The EU has harmed itself economically with the sanctions it has imposed on Russia over Ukraine, Hungarian Prime Minister Viktor Orban said yesterday.
Orban’s remarks came a day after his Slovak counterpart, Robert Fico, criticized the sanctions as “meaningless,” saying that they would threaten economic growth in the 28-member bloc.
“The sanctions policy pursued by the West, that is, ourselves, a necessary consequence of which has been what the Russians are doing, causes more harm to us than to Russia,” Orban said in a radio interview. “In politics, this is called shooting oneself in the foot.”

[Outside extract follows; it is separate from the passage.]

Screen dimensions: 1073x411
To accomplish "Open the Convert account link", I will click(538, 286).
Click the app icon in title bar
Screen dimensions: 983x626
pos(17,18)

Export-driven Hungary is heavily reliant on energy imports from its former communist overlord and early this year Budapest agreed with Russian power firm Rosatom to expand Hungary’s only nuclear plant in a 10 billion euro (US$13 billion) deal. Russia is Hungary’s largest trading partner outside the EU, with exports worth 2.55 billion euros last year.
“The EU should not only compensate producers somehow, be they Polish, Slovak, Hungarian or Greek, who now have to suffer losses, but the entire sanctions policy should be reconsidered,” Orban said.
“I will do my utmost — of course we are all aware of Hungary’s weight, so the possibilities are clear — but I am looking for partners to change the EU’s sanctions policy, which I think has not been considered thoroughly enough,” he said.
The Hungarian Ministry of Agriculture and Rural Development said on Tuesday that farming exports would not be harmed significantly by a Russian import ban on a range of foods from the EU.